We examined follow-up data to explore factors associated with cannabis use after detoxification, in addition to VLNTX treatment, and determine whether such use affected short-term outcomes after discharge.
It is difficult to identify new cannabis use with urine testing at weekly intervals, because of the long excretion half-life in urine of cannabinoid metabolites.6 As self-reported use of other drugs was reliably associated with urine test results in this sample (Fisher exact test: opioids, P = 0.01; cocaine, P = 0.001), self-reports were utilized as the primary data source for cannabis use at follow-up. Of 120 subjects completing detoxification, 96 were evaluated on D1, 48 of whom were using cannabis at study entry. Among the 61 evaluated on D7, 27 were positive for cannabis at admission. There was no significant difference in proportion of cannabis users randomized to VLNTX or placebo treatment groups (NTX 0.125 mg = 26.9%, NTX 0.25 mg = 35.9%, placebo = 37.2%). There were no significant differences in demographic or clinical characteristics between subjects lost to follow-up and those who participated in the evaluation (data not shown). There were no significant differences at admission between cannabis users receiving different treatments and between users and nonusers who participated in follow-up evaluations in terms of demographic, other drug use, and clinical characteristics, or proportion of subjects lost to follow-up (data not shown), except that cannabis users reported less frequent alcohol use (χ22 = 7.0, P = 0.03).
Cannabis use was detected in 22.9% of all patients on D1 and 34.5% on D7. Cannabis use on D1 was significantly associated with cannabis use at admission (Fisher exact test, P = 0.03), with cannabis use by D7 (Fisher exact test, P = 0.001), and with opioid use on D1 (Fisher exact test, P = 0.001) and D7 (Fisher exact test, P = 0.001). Cannabis use was not significantly associated with alcohol or any other drug use (data not shown). Cannabis use on D1 was also significantly associated with opioid withdrawal and craving intensity, measured by the Subjective and Objective Opioid Withdrawal Scales,7 after adjusting for admission ratings by analysis of covariance: subjective (F1,94 = 20.4, P = 0.001), objective (F1,93 = 16.4, P = 0.001), and craving (F1,89 = 9.9, P = 0.002).

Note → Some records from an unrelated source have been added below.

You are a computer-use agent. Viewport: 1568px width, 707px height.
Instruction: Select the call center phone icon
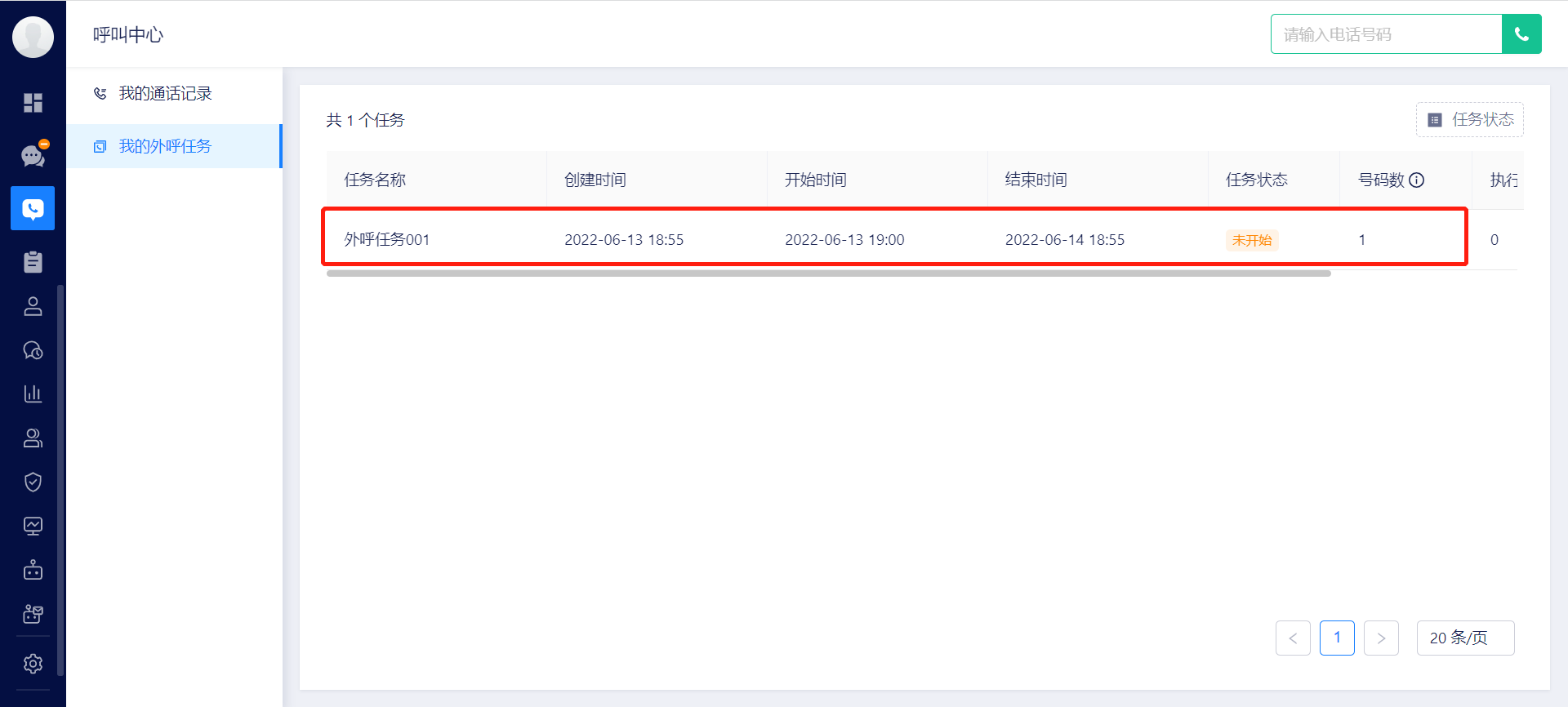33,208
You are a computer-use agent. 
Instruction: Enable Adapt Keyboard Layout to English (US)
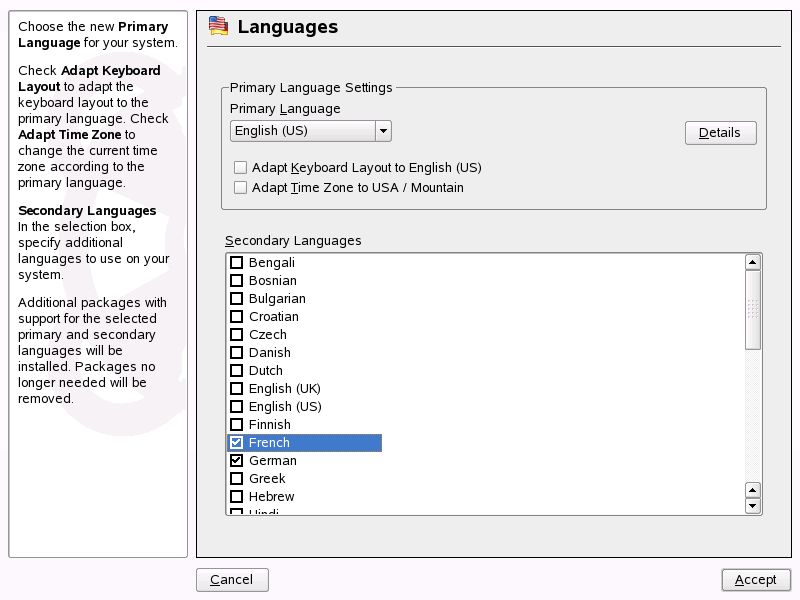(240, 168)
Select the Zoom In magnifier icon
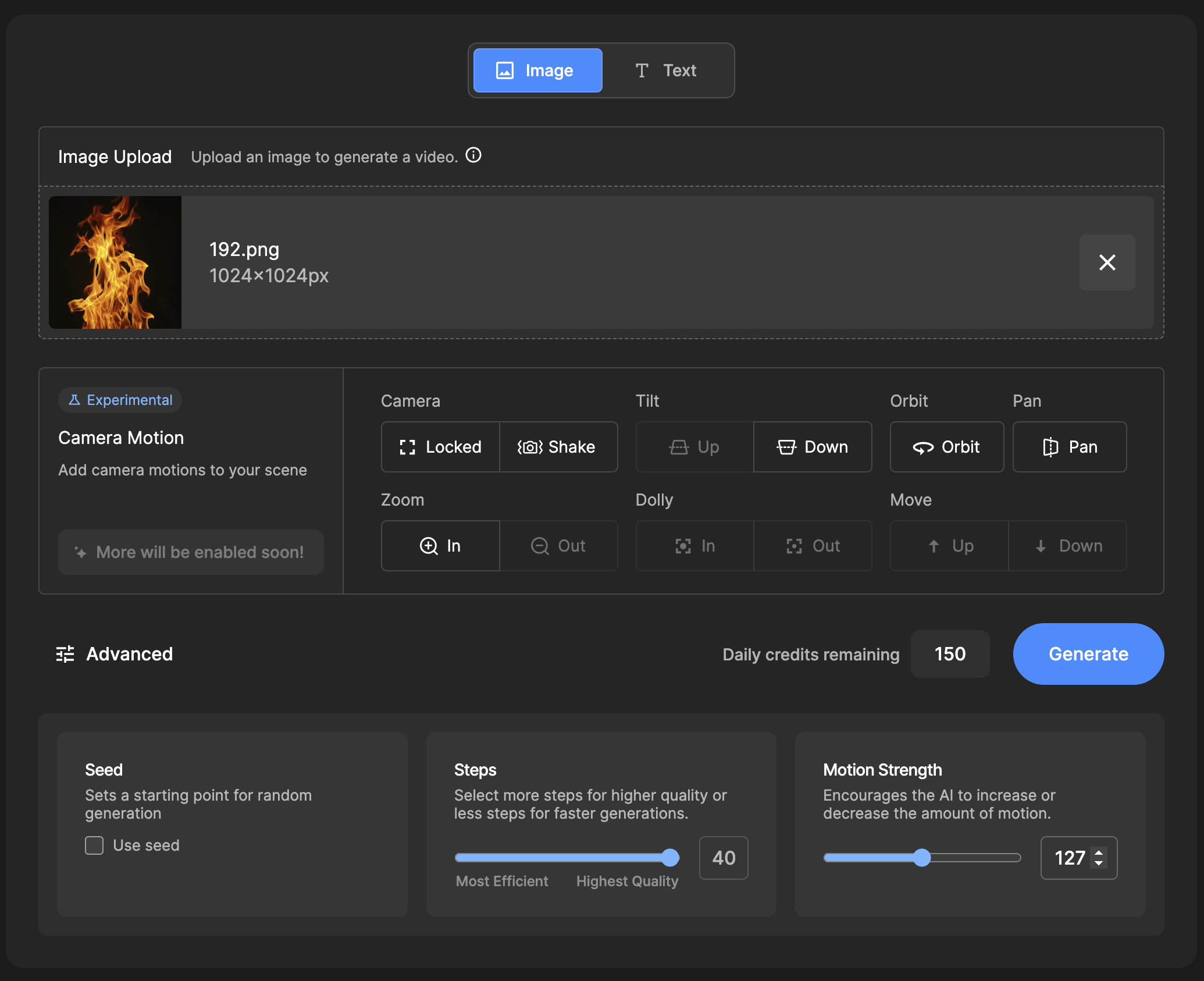The width and height of the screenshot is (1204, 981). 429,546
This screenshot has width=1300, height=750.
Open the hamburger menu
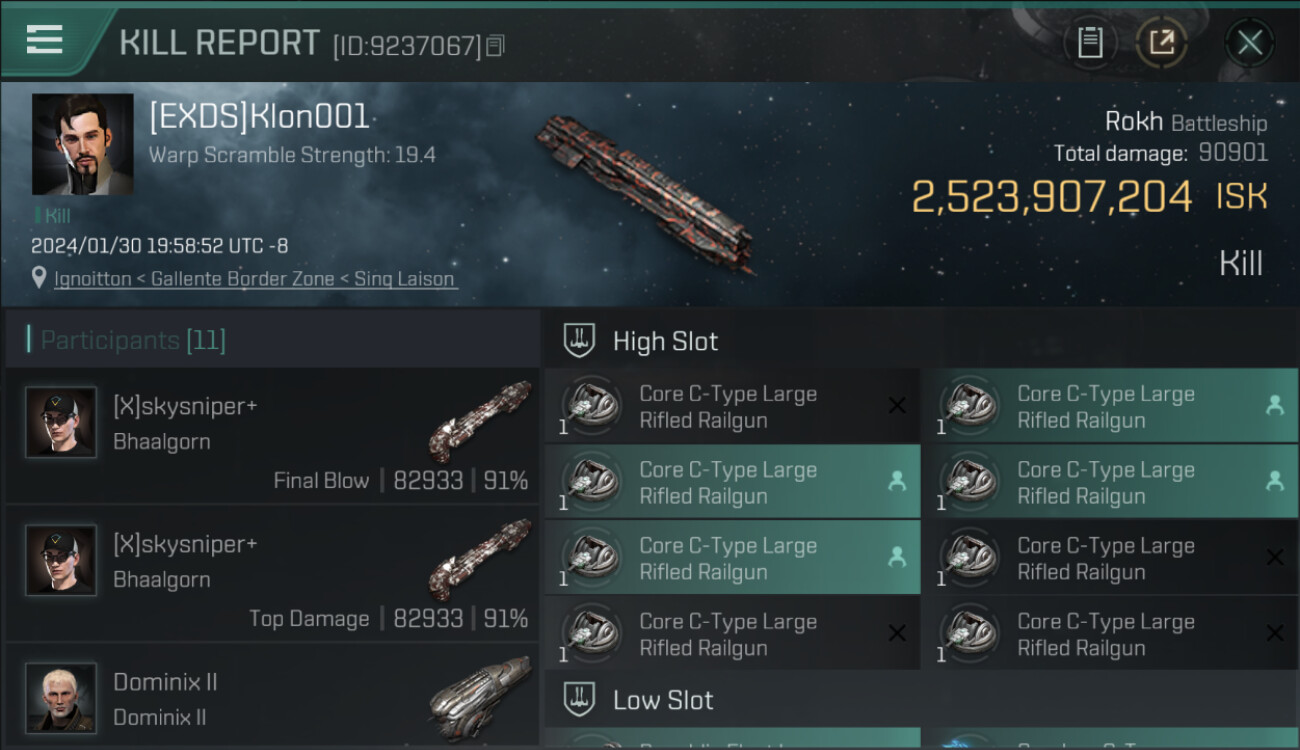[45, 40]
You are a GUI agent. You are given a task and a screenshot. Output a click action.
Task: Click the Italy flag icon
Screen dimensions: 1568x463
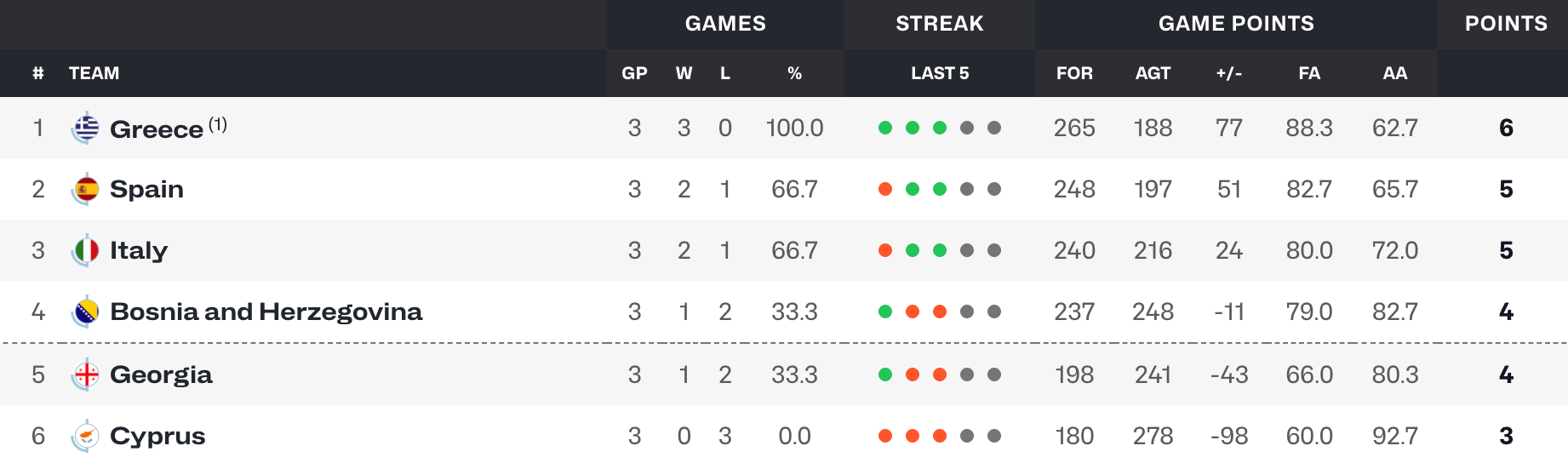pyautogui.click(x=86, y=250)
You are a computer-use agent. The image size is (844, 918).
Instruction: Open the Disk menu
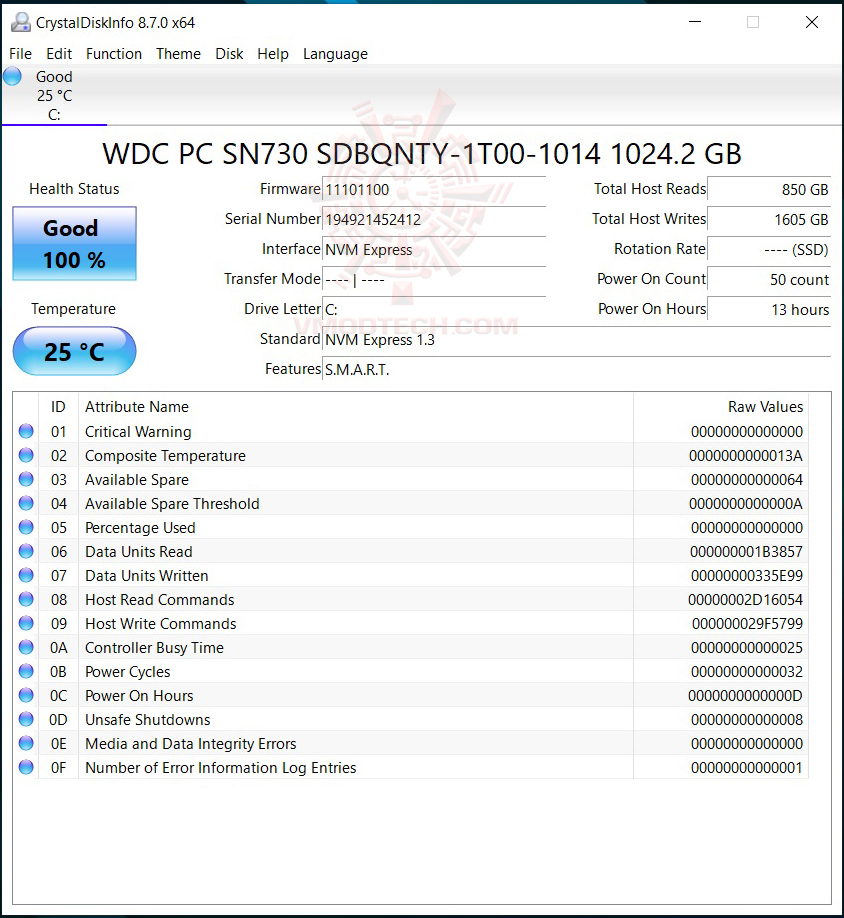pos(229,54)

Very-low-dose NTX addition to detoxification was associated with significantly less cannabis use, both on D1 (χ22 = 42.3, P = 0.001) and D7 (χ22 = 28.4, P = 0.001). Fifty-one percent of subjects receiving placebo used cannabis within 24 hours after treatment completion versus 12% of the VLNTX-treated patients.
At D7, 41% (25/61) of subjects were attending drug-free structured outpatient programs. Fifty-six percent (14/25) of subjects in treatment were using drugs; no polysubstance use was detected.